» **Required action**
Search the entries below for the word "radio" and copy every line where it appears.

┌──

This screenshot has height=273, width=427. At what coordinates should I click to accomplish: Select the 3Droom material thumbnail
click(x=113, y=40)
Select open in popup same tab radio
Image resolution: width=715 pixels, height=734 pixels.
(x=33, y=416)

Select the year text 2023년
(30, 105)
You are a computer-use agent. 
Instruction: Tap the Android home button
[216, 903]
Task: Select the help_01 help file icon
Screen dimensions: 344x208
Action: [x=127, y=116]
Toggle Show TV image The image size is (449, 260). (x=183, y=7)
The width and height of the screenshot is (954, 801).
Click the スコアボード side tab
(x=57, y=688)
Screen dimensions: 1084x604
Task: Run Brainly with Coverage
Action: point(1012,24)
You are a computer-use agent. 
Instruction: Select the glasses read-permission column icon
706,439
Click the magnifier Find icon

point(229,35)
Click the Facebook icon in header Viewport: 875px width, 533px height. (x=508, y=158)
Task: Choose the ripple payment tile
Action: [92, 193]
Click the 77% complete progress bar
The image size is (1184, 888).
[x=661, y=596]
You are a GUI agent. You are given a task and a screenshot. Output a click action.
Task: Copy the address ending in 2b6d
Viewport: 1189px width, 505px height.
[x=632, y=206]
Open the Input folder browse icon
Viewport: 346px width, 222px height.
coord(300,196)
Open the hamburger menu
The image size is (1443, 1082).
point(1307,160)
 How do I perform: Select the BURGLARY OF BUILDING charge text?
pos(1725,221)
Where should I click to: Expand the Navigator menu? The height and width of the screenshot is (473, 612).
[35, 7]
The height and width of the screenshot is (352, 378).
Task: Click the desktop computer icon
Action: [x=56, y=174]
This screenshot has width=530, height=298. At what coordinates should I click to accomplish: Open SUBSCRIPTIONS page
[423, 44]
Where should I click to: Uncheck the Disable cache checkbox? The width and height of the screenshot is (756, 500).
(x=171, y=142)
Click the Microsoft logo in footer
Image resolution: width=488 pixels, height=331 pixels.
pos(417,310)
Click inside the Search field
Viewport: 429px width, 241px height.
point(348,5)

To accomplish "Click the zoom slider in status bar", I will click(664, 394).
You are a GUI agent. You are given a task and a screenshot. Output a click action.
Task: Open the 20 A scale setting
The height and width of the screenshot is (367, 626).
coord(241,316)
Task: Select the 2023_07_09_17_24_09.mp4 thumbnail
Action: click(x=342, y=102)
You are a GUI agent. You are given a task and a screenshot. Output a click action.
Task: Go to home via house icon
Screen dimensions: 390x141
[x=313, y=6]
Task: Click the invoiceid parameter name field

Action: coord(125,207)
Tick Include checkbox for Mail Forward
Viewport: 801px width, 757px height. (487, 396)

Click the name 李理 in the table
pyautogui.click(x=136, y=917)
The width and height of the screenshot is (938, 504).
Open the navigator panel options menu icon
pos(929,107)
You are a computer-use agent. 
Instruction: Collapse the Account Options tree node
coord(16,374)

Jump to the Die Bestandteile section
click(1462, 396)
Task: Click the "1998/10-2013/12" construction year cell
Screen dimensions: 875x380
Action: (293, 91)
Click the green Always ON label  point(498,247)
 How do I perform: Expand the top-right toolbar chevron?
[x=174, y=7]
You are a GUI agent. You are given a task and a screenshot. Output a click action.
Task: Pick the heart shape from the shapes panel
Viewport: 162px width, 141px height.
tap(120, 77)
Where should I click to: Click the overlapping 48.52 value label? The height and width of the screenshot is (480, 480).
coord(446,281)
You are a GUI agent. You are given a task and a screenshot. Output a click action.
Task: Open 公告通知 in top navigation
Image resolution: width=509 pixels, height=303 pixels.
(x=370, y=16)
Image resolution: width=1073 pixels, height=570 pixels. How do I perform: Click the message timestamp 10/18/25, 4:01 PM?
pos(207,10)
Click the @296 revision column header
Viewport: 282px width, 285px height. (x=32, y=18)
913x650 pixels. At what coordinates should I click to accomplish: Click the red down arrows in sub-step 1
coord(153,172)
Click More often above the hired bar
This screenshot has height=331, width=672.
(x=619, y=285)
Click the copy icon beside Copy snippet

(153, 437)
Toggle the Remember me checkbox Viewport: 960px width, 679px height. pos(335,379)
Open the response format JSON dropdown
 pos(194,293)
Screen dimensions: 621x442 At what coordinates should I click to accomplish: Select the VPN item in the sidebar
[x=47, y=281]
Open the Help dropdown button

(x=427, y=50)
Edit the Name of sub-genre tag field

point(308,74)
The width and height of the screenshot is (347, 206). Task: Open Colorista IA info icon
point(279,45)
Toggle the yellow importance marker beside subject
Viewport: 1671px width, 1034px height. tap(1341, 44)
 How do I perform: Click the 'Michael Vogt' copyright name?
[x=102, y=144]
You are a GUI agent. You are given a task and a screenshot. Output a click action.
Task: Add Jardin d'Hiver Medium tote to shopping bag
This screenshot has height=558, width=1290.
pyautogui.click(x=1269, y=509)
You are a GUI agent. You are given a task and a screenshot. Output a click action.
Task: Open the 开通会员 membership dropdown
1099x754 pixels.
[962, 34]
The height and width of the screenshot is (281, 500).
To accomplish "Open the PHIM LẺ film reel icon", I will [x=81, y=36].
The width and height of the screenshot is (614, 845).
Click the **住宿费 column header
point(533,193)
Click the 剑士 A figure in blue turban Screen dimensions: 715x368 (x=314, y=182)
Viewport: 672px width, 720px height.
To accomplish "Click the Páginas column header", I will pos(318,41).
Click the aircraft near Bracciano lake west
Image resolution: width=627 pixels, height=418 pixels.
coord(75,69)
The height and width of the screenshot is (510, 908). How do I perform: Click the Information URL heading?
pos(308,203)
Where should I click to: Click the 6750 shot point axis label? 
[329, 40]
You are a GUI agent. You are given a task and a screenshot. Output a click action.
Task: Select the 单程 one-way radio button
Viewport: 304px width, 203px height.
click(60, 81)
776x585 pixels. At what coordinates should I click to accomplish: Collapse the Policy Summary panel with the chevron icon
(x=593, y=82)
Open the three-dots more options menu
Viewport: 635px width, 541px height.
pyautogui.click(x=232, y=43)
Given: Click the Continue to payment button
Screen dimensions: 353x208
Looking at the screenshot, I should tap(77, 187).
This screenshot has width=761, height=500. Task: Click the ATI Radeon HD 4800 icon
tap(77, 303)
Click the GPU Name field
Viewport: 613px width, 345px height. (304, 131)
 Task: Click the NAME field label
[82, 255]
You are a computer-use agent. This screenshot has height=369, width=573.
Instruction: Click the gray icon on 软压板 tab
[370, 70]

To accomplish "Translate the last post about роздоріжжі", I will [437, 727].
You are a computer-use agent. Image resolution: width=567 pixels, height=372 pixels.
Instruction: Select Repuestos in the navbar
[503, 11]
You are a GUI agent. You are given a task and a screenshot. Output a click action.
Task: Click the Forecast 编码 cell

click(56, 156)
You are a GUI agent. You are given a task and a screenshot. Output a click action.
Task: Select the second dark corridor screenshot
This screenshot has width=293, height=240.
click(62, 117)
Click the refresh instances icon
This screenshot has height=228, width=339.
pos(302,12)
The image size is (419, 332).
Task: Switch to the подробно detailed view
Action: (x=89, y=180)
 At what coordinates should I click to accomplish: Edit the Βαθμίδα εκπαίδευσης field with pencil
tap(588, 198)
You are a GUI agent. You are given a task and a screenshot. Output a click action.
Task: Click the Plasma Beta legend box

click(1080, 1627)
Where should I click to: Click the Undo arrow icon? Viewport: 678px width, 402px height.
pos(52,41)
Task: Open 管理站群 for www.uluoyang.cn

└──

» **Solution**
Select open in popup same tab radio
Task: Select the 单程 one-way radio button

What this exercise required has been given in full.